To report your rape is to cry in cars on phone calls with stand-in mothers, terrified of retaliation for telling the truth. It is to wince every time a car slows down in front of your house because your rapist might be inside waiting to punish you for not keeping your pretty little mouth shut.
To report your rape is brave. It is lonely.
As the interview waned, I asked the officer to alert me before the detectives confronted the man who raped me. When I got the call a few weeks later, it shredded my world for awhile. I spent nights in my friend’s bed and she spent nights in mine so I didn’t drown in the fear of darkness. I could still barely breathe.

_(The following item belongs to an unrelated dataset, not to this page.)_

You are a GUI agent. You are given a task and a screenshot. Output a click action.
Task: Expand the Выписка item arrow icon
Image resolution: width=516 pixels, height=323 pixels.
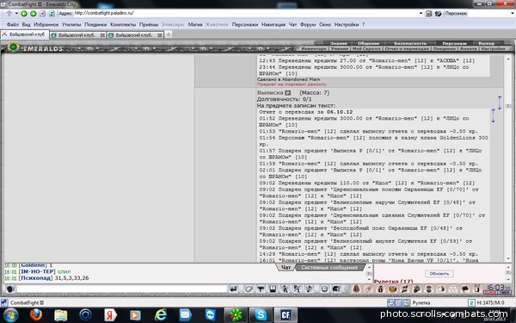(x=287, y=93)
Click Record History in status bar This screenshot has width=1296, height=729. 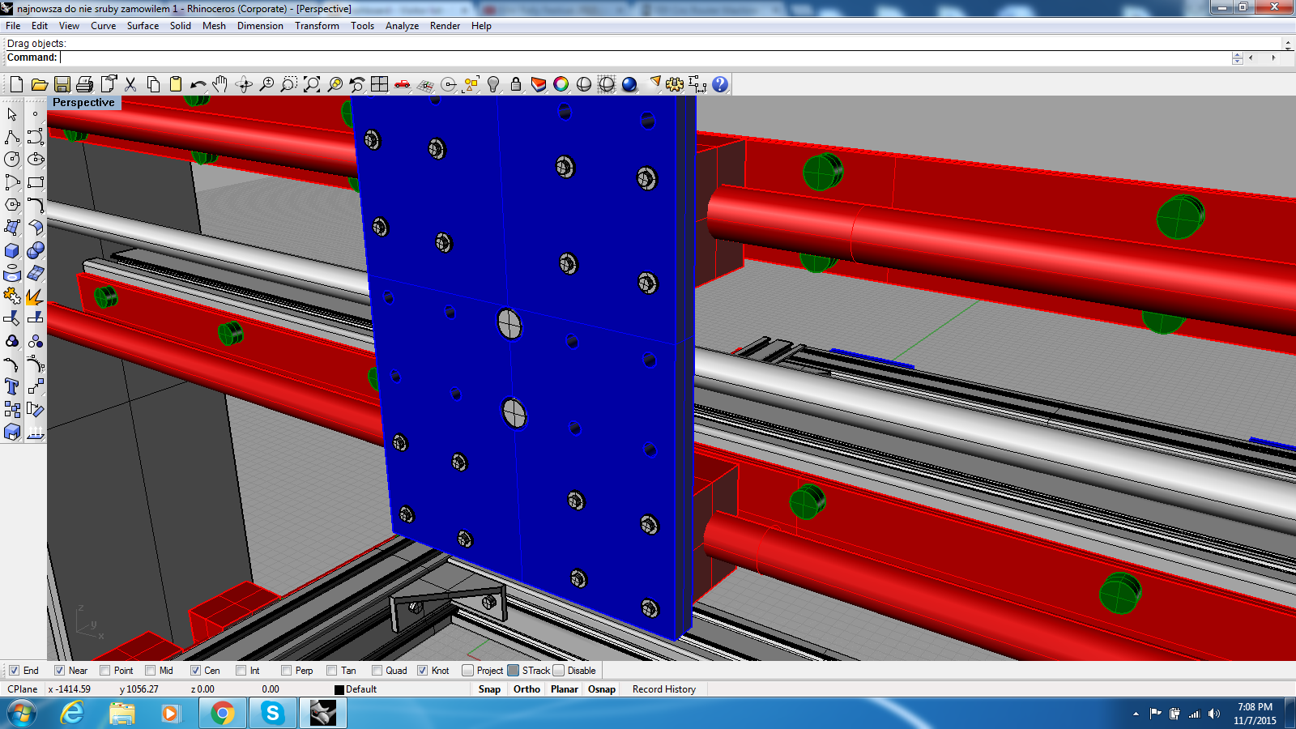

It has been a couple of weeks since I got the call that the police planned to make contact. This morning, the police officer called me hoping for more video footage. I wondered what she wanted to see. None of the crime was on camera.
She was still stuck on our conversation. She wanted to hear more of what we had said throughout the night.
What did you talk about?
She checked again that my rapist and I do not have some secret relationship I am not disclosing to her.
You still haven’t had any contact with him lately?
I tried not to laugh with frustration as I responded. Lately? My entire knowing of this man is less than twelve hours.
Less than twelve hours.
I told her if there is ever contact between me and the man who assaulted me, she would be the first to know. The phone line was quiet. When the report was finished, the officer would take it to the DA. We’d “go from there.”
Unfortunately, the officer told me, there’s not a whole lot of evidence in this case.
As the line clicked dead, I wondered if my pain would ever be evident enough for this world to believe I was hurting.